THE PROBLEM -> The data follows. Retype every entry exactly.

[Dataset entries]
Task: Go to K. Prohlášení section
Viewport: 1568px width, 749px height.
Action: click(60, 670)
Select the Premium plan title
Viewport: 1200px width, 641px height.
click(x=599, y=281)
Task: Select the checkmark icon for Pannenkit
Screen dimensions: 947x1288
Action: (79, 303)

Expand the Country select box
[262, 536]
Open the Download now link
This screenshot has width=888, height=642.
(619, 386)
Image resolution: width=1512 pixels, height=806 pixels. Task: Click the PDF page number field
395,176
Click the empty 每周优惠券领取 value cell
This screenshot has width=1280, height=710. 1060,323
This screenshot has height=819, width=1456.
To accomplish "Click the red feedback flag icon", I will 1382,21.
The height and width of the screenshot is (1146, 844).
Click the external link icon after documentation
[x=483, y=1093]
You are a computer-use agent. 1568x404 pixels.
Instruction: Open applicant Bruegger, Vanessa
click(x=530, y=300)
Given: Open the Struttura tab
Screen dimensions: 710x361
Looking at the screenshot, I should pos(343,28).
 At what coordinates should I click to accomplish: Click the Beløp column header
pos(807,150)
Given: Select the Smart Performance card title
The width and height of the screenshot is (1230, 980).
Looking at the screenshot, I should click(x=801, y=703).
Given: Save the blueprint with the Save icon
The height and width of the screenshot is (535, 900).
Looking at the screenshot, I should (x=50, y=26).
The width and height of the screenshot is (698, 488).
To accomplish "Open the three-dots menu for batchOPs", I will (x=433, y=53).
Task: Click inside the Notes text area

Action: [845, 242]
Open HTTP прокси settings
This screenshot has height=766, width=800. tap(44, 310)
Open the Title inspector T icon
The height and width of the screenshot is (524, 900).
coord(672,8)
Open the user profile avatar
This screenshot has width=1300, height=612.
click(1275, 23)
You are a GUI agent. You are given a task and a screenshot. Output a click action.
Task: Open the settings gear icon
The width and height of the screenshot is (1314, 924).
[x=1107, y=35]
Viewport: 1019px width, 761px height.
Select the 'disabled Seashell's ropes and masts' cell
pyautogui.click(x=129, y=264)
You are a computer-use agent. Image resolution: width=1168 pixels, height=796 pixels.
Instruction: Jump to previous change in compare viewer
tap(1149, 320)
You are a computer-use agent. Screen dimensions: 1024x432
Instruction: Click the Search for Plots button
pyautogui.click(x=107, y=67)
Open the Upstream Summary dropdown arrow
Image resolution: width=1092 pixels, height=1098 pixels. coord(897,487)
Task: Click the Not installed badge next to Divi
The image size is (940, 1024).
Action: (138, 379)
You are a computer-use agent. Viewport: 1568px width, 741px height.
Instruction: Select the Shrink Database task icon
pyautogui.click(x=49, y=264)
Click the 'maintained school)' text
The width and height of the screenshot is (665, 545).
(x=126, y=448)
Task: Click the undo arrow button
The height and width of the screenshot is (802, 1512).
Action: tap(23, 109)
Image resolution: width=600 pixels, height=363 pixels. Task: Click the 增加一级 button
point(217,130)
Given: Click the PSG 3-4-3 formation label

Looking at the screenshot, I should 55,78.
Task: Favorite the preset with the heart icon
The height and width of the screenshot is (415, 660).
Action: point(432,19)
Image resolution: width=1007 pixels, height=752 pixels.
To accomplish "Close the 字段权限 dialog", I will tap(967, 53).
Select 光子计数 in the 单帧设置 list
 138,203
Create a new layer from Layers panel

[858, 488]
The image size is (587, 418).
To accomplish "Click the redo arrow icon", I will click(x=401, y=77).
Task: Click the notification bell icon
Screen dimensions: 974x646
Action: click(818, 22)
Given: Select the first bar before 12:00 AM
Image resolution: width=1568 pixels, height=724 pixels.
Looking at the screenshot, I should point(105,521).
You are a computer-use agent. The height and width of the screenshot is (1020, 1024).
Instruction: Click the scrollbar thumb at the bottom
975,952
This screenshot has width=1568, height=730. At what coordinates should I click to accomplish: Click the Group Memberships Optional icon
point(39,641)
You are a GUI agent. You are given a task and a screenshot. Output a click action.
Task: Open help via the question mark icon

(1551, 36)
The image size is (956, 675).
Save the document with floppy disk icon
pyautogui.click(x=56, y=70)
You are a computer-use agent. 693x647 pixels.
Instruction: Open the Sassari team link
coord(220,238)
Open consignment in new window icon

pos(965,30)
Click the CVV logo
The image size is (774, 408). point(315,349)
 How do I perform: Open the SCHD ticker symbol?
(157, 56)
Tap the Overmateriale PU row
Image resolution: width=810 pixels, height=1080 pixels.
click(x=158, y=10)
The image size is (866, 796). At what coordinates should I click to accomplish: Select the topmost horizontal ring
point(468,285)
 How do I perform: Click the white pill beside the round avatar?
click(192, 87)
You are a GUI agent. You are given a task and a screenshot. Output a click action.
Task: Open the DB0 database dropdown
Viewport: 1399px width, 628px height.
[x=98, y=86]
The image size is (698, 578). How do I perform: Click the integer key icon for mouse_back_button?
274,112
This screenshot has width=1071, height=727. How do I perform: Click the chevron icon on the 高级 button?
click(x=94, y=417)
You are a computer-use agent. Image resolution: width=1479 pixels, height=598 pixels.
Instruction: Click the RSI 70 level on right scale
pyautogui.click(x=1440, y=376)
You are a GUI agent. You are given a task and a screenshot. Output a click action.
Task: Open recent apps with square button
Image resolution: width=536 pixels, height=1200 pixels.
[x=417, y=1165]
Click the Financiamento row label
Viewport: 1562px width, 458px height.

SOLUTION TO THE PROBLEM ->
Task: Go to K. Prohlášení section
Viewport: 1568px width, 749px height.
Action: click(60, 670)
Select the Premium plan title
Viewport: 1200px width, 641px height.
click(x=599, y=281)
Task: Select the checkmark icon for Pannenkit
Screen dimensions: 947x1288
Action: (79, 303)

Expand the Country select box
[262, 536]
Open the Download now link
This screenshot has width=888, height=642.
(619, 386)
Image resolution: width=1512 pixels, height=806 pixels. Task: Click the PDF page number field
395,176
Click the empty 每周优惠券领取 value cell
This screenshot has width=1280, height=710. 1060,323
This screenshot has height=819, width=1456.
To accomplish "Click the red feedback flag icon", I will 1382,21.
The height and width of the screenshot is (1146, 844).
Click the external link icon after documentation
[x=483, y=1093]
You are a computer-use agent. 1568x404 pixels.
Instruction: Open applicant Bruegger, Vanessa
click(x=530, y=300)
Given: Open the Struttura tab
Screen dimensions: 710x361
Looking at the screenshot, I should pos(343,28).
 At what coordinates should I click to accomplish: Click the Beløp column header
pos(807,150)
Given: Select the Smart Performance card title
The width and height of the screenshot is (1230, 980).
Looking at the screenshot, I should click(x=801, y=703).
Given: Save the blueprint with the Save icon
The height and width of the screenshot is (535, 900).
Looking at the screenshot, I should (x=50, y=26).
The width and height of the screenshot is (698, 488).
To accomplish "Open the three-dots menu for batchOPs", I will (x=433, y=53).
Task: Click inside the Notes text area

Action: [845, 242]
Open HTTP прокси settings
This screenshot has height=766, width=800. tap(44, 310)
Open the Title inspector T icon
The height and width of the screenshot is (524, 900).
coord(672,8)
Open the user profile avatar
This screenshot has width=1300, height=612.
click(1275, 23)
You are a GUI agent. You are given a task and a screenshot. Output a click action.
Task: Open the settings gear icon
The width and height of the screenshot is (1314, 924).
[x=1107, y=35]
Viewport: 1019px width, 761px height.
Select the 'disabled Seashell's ropes and masts' cell
pyautogui.click(x=129, y=264)
You are a computer-use agent. Image resolution: width=1168 pixels, height=796 pixels.
Instruction: Jump to previous change in compare viewer
tap(1149, 320)
You are a computer-use agent. Screen dimensions: 1024x432
Instruction: Click the Search for Plots button
pyautogui.click(x=107, y=67)
Open the Upstream Summary dropdown arrow
Image resolution: width=1092 pixels, height=1098 pixels. coord(897,487)
Task: Click the Not installed badge next to Divi
The image size is (940, 1024).
Action: (138, 379)
You are a computer-use agent. Viewport: 1568px width, 741px height.
Instruction: Select the Shrink Database task icon
pyautogui.click(x=49, y=264)
Click the 'maintained school)' text
The width and height of the screenshot is (665, 545).
(x=126, y=448)
Task: Click the undo arrow button
The height and width of the screenshot is (802, 1512).
Action: tap(23, 109)
Image resolution: width=600 pixels, height=363 pixels. Task: Click the 增加一级 button
point(217,130)
Given: Click the PSG 3-4-3 formation label

Looking at the screenshot, I should 55,78.
Task: Favorite the preset with the heart icon
The height and width of the screenshot is (415, 660).
Action: point(432,19)
Image resolution: width=1007 pixels, height=752 pixels.
To accomplish "Close the 字段权限 dialog", I will tap(967, 53).
Select 光子计数 in the 单帧设置 list
 138,203
Create a new layer from Layers panel

[858, 488]
The image size is (587, 418).
To accomplish "Click the redo arrow icon", I will click(x=401, y=77).
Task: Click the notification bell icon
Screen dimensions: 974x646
Action: click(818, 22)
Given: Select the first bar before 12:00 AM
Image resolution: width=1568 pixels, height=724 pixels.
Looking at the screenshot, I should point(105,521).
You are a computer-use agent. The height and width of the screenshot is (1020, 1024).
Instruction: Click the scrollbar thumb at the bottom
975,952
This screenshot has width=1568, height=730. At what coordinates should I click to accomplish: Click the Group Memberships Optional icon
point(39,641)
You are a GUI agent. You are given a task and a screenshot. Output a click action.
Task: Open help via the question mark icon

(1551, 36)
The image size is (956, 675).
Save the document with floppy disk icon
pyautogui.click(x=56, y=70)
You are a computer-use agent. 693x647 pixels.
Instruction: Open the Sassari team link
coord(220,238)
Open consignment in new window icon

pos(965,30)
Click the CVV logo
The image size is (774, 408). point(315,349)
 How do I perform: Open the SCHD ticker symbol?
(157, 56)
Tap the Overmateriale PU row
Image resolution: width=810 pixels, height=1080 pixels.
click(x=158, y=10)
The image size is (866, 796). At what coordinates should I click to accomplish: Select the topmost horizontal ring
point(468,285)
 How do I perform: Click the white pill beside the round avatar?
click(192, 87)
You are a GUI agent. You are given a task and a screenshot. Output a click action.
Task: Open the DB0 database dropdown
Viewport: 1399px width, 628px height.
[x=98, y=86]
The image size is (698, 578). How do I perform: Click the integer key icon for mouse_back_button?
274,112
This screenshot has width=1071, height=727. How do I perform: Click the chevron icon on the 高级 button?
click(x=94, y=417)
You are a computer-use agent. Image resolution: width=1479 pixels, height=598 pixels.
Instruction: Click the RSI 70 level on right scale
pyautogui.click(x=1440, y=376)
You are a GUI agent. You are given a task and a screenshot. Output a click action.
Task: Open recent apps with square button
Image resolution: width=536 pixels, height=1200 pixels.
[x=417, y=1165]
Click the Financiamento row label
Viewport: 1562px width, 458px height.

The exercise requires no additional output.